Thread a beading needle with an appropriate colour of sewing thread - I used black this time - and begin to stitch down your beads. Make sure they stand up on end (not taking the securing thread back down into the fabric too close to the bead helps), and adjust them with your left thumb if they try to sit flat (assuming you're right-handed, that is. If not, then swap over if it works best for you that way).
Continue until you have a closely packed gathering of beads slightly larger than the area you want to cover on your main fabric.
Stitch a circle of running stitches all around the edge, a couple of millimetres (that's about 1/10 of an inch) from the edge of the beading, but don't secure the last stitch yet.
Then cut out the berry about the same distance from the stitches on their outside. Here there is slightly too much fabric for this size of berry, so I had to trim some more off.
Pull on the thread to gather up the whole berry and secure on the back. Here you can see me using the thread to neaten in any loose edges of the fabric that would otherwise stick out and show.
I still had the gathering thread attached at this point and used it to begin sewing the berry down.
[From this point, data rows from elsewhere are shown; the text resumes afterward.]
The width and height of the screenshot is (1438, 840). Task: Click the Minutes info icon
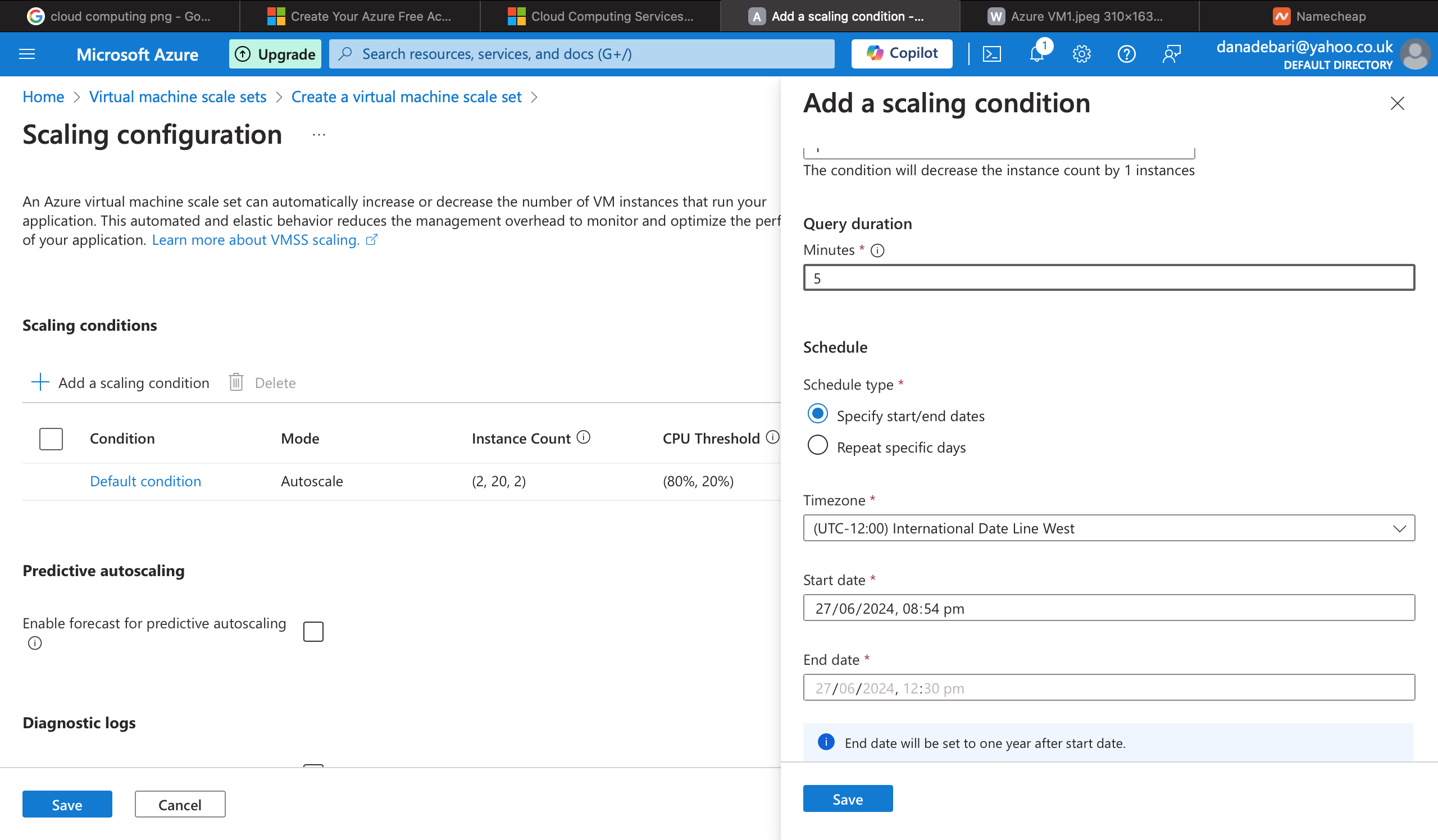pos(877,250)
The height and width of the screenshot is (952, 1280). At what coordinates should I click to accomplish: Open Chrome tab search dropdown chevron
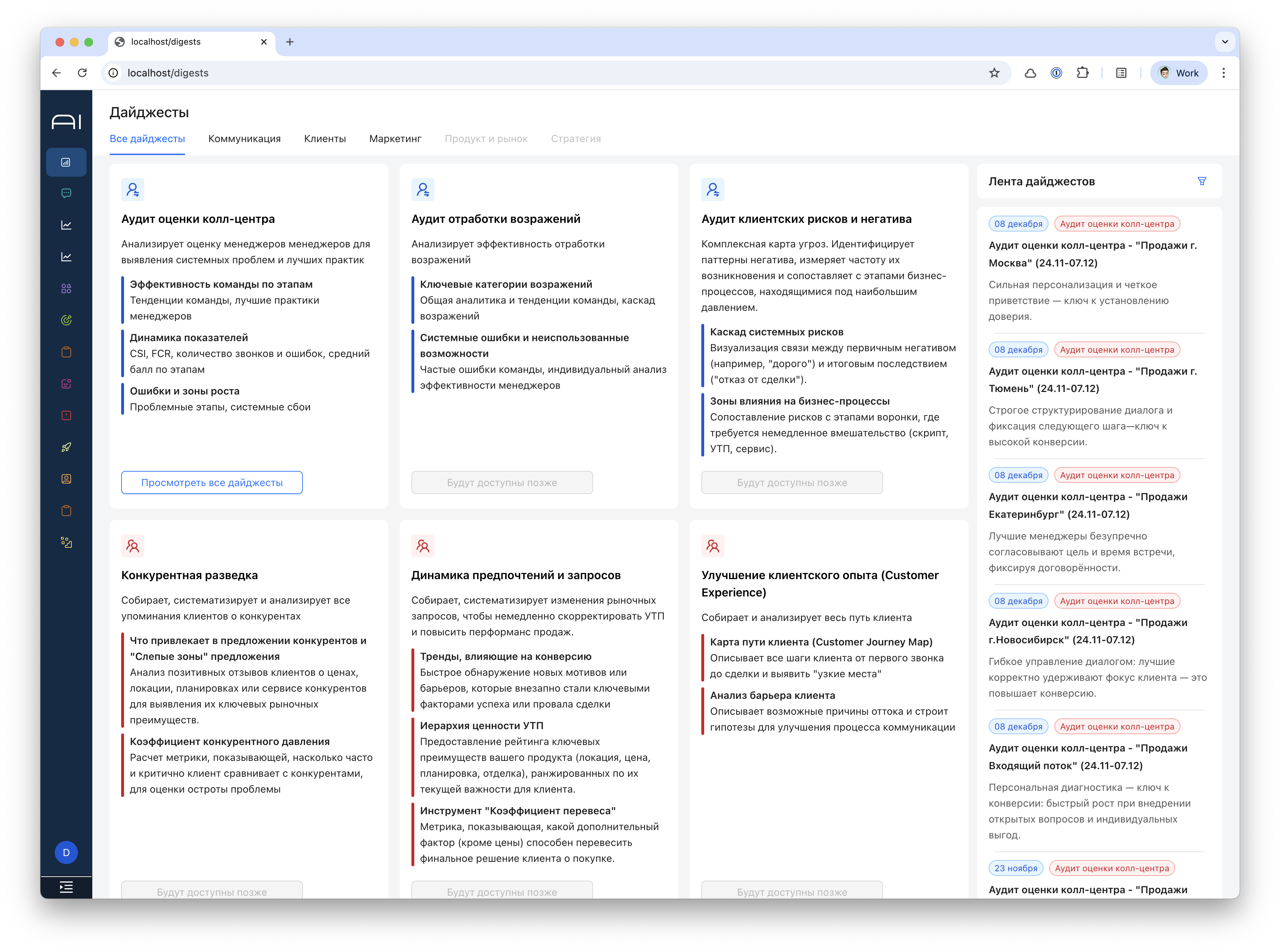click(x=1225, y=41)
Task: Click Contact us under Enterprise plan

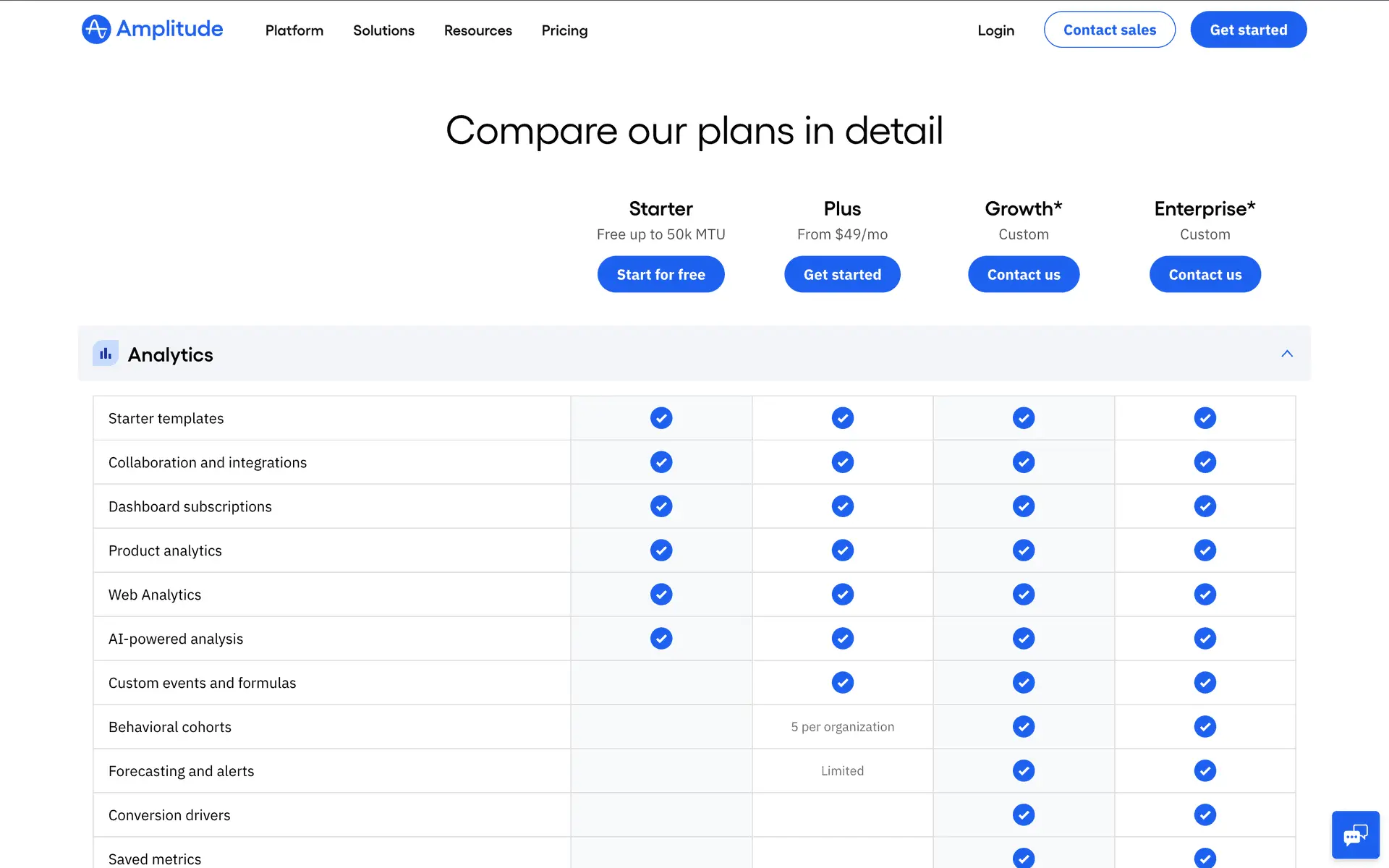Action: [1205, 274]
This can be quite tricky and regular slip stitch may not be convenient here. You'll need to make sure you can really manoeuvre your main fabric frame in order to get the berry secured. Don't be afraid to take the securing thread up above the first row of beads if need be. It looks fine. See how your stitches lie and take it from there.
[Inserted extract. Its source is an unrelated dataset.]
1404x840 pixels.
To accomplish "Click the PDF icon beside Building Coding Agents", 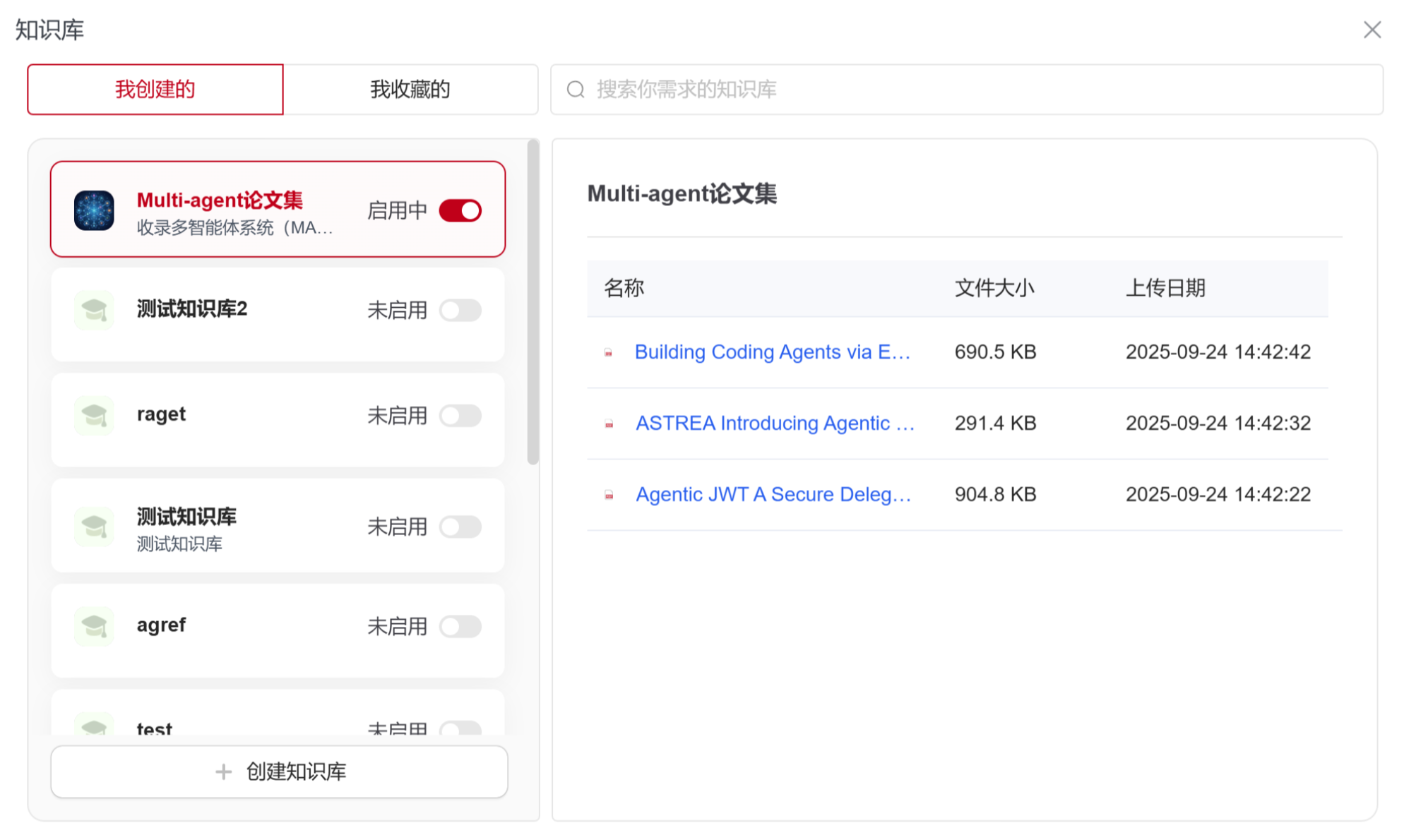I will pos(608,352).
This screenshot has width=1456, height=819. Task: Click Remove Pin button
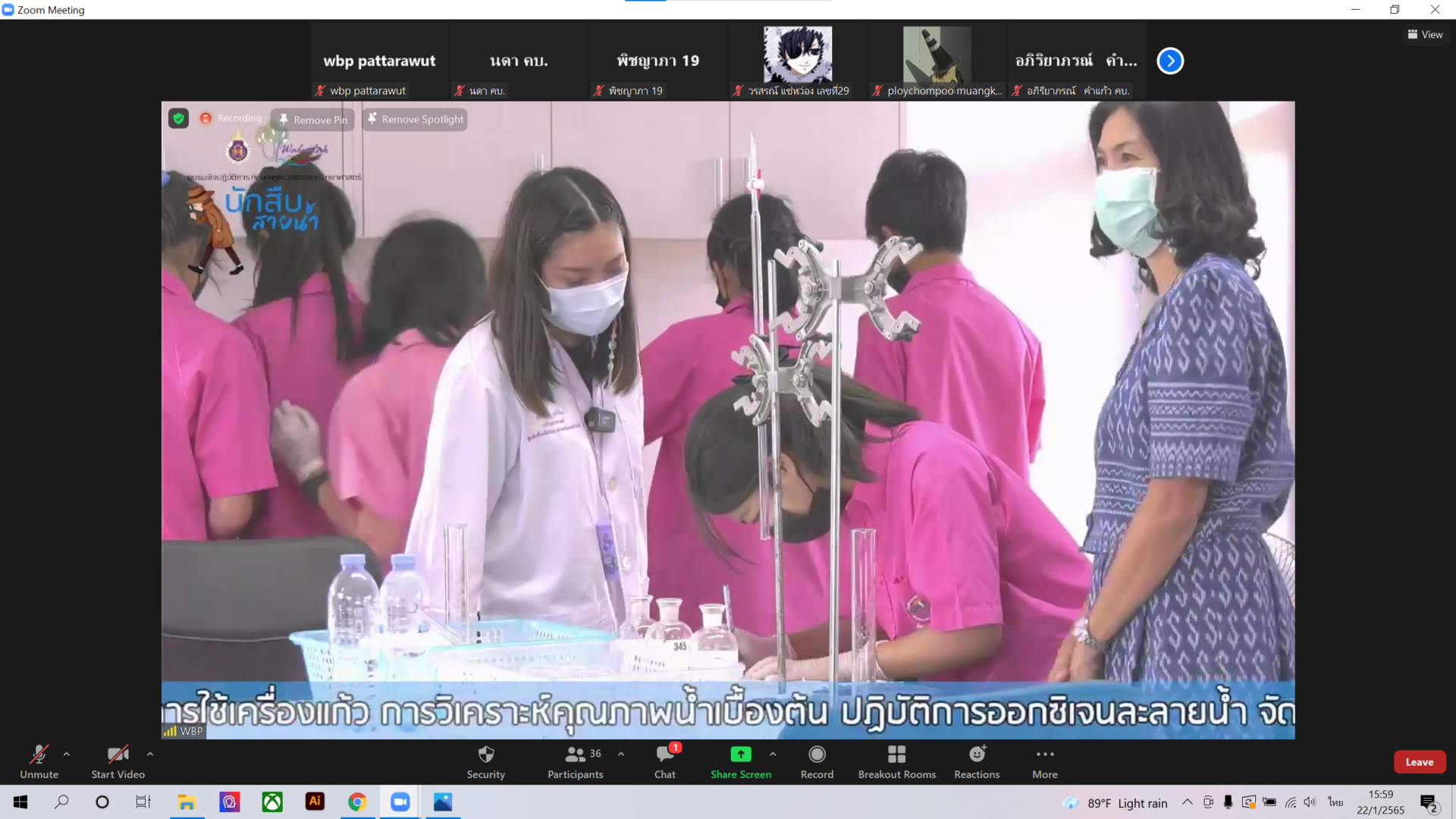pos(312,120)
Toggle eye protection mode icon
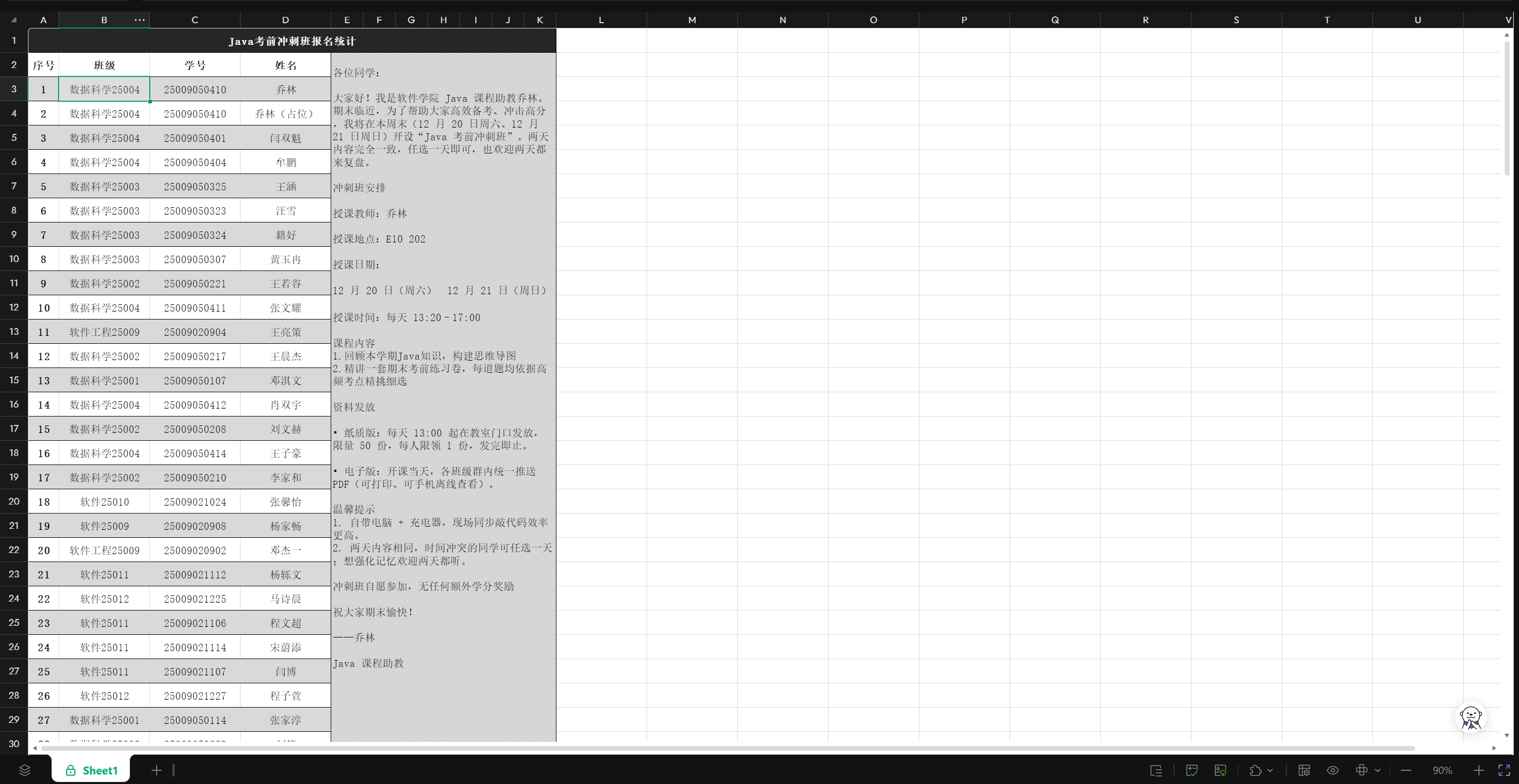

Here's the berry stitched down totally, but showing that you can never pack your beads closely enough and really should use a fabric that won't show so clearly through the beading!! Whoops! But, as I said above, it was better for tutorial photographic purposes, so all is not lost.=)
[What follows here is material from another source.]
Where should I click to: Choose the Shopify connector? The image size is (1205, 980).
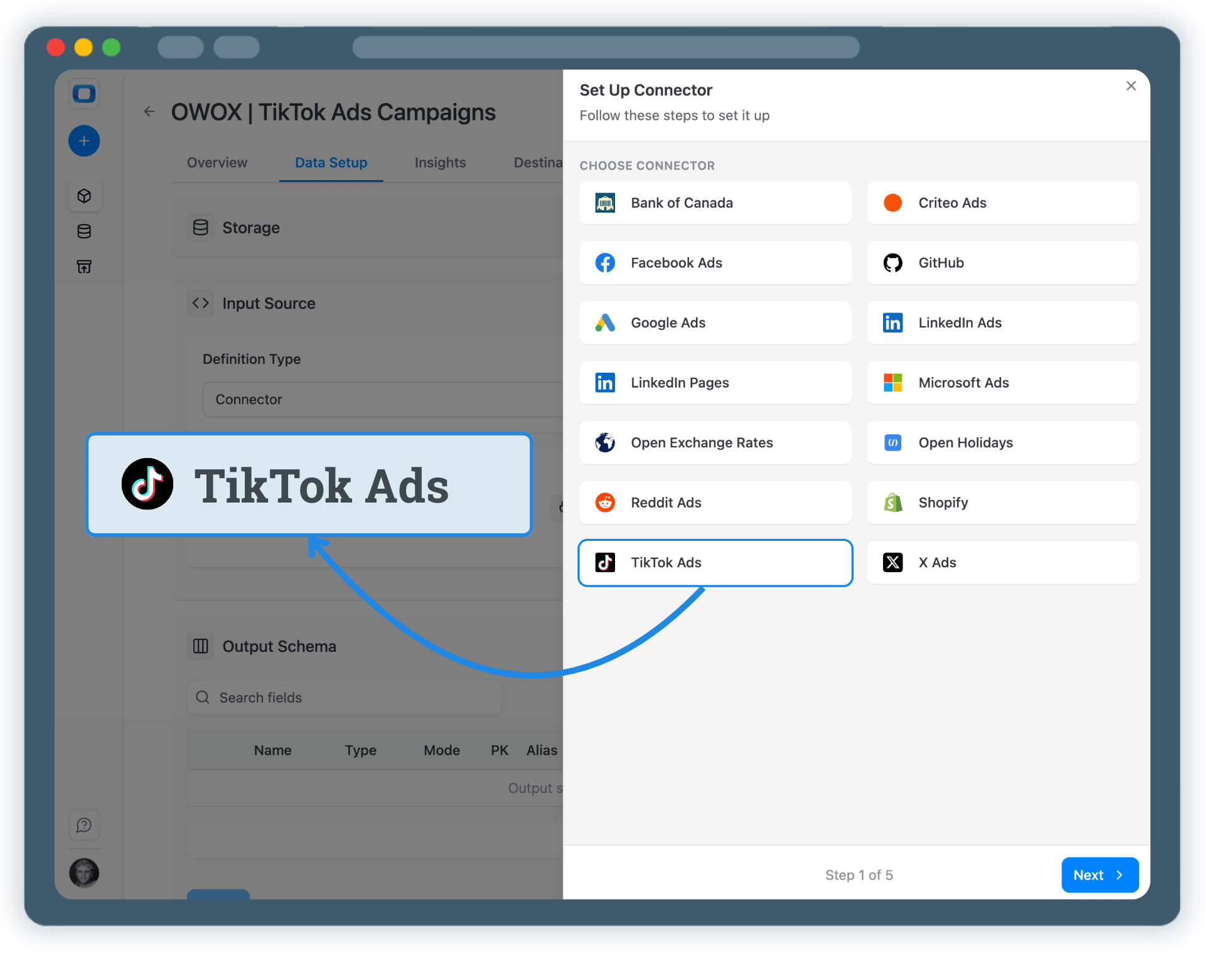pyautogui.click(x=1002, y=502)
Here you can see me beginning on the second of the sepals, working with #12 pearl cotton in an needle-based open-based picot (another time for that one, but I'm sure you can find a tutorial somewhere if you can't wait!!!LOL)
I think it'll pass for a first attempt, don't you? If you do a much larger berry, then you can stuff it with a little toy stuffing/fibre fill during the attaching process to make sure it sits up well.
During this process I learned quite a bit, not the least of which was the importance of using a suitable colour fabric to hold the beads! I tried drizzle stitch for the sepals, but boy is that one hard stitch to master! I need to have another go, and to do that one in #8 pearl cotton as #12 is really too fine for that. I also learned that, yes, I would use some more useful greens in #12 and plan to get an order in soon!